A: One of the biggest issues between couples in stepfamilies revolves around former spouses. Prepare in advance for the divorce-related issues you may be forced to confront.
Q: How did your actions contribute to your divorce/breakup?
A: Understanding past mistakes increases our chances of success in remarriage.
Q: Tell me about your parents and their roles in the household. How did your parents get along? Who did what, in terms of household management? Finances? Housekeeping? How were children treated? How were children disciplined?
A: The households in which we grew up set the stage for how we expect our current households to work. Understanding the dynamics of your (and your new mate’s) “family of origin” provides insights into each other’s expectations.
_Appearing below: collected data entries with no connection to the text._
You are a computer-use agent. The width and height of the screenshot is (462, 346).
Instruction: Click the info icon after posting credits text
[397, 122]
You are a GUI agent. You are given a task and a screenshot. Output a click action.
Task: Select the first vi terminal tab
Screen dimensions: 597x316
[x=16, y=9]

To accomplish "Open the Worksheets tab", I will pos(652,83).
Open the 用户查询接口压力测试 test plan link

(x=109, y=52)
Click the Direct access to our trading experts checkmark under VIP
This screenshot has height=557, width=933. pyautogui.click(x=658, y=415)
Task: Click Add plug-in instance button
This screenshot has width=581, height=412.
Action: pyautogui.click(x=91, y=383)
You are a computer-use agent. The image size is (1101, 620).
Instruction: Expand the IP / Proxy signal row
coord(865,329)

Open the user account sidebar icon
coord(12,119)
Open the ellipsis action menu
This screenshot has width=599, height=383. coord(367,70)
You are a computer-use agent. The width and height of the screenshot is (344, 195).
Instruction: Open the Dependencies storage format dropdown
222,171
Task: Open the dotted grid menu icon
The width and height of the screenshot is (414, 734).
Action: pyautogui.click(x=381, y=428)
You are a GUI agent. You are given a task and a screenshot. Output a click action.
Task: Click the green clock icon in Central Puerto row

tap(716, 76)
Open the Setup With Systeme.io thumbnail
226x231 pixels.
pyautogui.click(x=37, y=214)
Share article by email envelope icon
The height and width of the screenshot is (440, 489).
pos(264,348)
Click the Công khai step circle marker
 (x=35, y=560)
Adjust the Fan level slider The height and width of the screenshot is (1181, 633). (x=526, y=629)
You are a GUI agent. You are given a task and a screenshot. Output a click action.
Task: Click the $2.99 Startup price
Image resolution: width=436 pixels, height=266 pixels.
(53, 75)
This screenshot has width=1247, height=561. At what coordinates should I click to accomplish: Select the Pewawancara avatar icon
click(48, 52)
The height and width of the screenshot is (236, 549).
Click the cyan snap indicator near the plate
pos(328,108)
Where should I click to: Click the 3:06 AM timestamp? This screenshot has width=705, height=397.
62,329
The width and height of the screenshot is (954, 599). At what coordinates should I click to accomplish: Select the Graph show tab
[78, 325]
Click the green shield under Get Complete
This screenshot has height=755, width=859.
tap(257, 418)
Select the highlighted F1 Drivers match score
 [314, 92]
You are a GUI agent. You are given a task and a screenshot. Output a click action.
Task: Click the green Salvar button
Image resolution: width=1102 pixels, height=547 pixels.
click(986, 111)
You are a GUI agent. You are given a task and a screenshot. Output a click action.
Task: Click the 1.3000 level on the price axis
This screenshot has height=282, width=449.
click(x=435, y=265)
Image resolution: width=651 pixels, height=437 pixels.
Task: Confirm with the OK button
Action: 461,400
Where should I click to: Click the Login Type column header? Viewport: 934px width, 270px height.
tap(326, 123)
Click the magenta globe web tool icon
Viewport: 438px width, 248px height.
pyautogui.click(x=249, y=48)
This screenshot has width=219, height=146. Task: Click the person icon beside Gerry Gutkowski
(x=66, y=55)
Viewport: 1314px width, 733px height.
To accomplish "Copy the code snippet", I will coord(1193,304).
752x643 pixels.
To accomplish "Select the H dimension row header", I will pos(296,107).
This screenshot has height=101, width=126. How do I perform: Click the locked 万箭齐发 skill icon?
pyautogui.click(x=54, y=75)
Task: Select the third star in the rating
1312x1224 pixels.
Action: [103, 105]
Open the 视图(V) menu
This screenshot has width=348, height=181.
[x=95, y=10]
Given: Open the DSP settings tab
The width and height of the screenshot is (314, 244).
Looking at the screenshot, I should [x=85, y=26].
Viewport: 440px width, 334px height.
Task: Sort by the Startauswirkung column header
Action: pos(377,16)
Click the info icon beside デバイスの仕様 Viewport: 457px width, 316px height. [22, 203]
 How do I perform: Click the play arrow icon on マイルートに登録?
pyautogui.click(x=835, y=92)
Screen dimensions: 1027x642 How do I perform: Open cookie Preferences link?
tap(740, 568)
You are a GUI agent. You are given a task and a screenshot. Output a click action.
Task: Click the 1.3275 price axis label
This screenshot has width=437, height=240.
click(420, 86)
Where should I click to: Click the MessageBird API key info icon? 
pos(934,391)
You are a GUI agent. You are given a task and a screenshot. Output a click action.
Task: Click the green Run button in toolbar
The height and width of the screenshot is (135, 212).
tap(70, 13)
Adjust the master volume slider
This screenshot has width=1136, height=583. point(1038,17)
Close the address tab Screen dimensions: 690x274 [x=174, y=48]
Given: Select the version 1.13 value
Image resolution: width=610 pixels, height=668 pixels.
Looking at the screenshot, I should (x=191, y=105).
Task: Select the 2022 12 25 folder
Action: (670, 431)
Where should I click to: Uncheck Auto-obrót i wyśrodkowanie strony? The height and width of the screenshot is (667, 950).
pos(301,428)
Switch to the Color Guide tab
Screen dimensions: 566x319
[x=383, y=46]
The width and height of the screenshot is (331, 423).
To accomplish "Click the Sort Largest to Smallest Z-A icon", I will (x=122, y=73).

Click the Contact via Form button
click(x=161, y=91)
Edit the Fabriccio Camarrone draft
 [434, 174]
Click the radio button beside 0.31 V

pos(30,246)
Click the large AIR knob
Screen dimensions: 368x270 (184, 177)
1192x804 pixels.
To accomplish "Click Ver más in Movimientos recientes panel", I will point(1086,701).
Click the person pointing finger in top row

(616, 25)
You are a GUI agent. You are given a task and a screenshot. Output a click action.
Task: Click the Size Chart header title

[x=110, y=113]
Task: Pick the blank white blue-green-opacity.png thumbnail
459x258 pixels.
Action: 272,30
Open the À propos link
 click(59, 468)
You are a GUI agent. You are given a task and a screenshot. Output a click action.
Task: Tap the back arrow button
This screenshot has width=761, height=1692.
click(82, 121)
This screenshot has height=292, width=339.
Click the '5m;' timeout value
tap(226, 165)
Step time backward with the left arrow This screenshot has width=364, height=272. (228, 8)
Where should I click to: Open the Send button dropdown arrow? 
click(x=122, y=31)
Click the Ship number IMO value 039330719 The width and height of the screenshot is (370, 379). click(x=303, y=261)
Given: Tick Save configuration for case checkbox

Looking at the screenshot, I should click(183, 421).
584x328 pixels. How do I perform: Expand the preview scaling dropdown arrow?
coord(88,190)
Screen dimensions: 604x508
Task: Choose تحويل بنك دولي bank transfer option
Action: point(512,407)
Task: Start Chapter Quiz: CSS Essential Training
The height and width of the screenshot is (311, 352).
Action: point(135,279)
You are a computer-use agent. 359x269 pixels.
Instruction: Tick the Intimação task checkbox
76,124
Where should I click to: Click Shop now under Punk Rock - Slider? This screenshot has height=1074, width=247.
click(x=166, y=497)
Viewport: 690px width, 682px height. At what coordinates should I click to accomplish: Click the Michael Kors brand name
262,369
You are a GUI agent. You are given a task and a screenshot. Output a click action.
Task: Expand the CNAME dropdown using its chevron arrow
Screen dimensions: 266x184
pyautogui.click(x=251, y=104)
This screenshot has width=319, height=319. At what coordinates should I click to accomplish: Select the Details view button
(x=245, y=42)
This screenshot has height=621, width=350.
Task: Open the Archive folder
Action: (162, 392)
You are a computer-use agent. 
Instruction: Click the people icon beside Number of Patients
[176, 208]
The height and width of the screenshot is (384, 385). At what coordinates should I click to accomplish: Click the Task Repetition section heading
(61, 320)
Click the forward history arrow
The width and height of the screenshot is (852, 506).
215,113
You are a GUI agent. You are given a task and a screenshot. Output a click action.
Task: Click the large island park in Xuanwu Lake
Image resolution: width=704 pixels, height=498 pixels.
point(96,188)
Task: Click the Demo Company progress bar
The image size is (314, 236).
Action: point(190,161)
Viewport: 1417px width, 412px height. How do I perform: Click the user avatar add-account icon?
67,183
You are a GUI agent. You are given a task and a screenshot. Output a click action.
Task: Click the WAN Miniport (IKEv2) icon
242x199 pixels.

Q: How much time do you spend with your children? How do you spend this time?
A: Again, knowing what to expect greatly improves how you’ll work together as a couple.
Q: What kind of visitation agreement do you have with your ex-spouse?
A: Vacillating, unpredictable visitation arrangements are known to cause significant rifts between step-couples, children and ex-spouses.
Q: What would happen if primary custody of the children were to switch?
A: How would your potential mate respond if primary custody were to switch? If you have primary custody now, but it later goes to the other parent, what would this mean for you? A move? A job change? Financial impact? Alternatively, if you do not have primary custody, but were granted it, how would your potential mate respond? How would life change?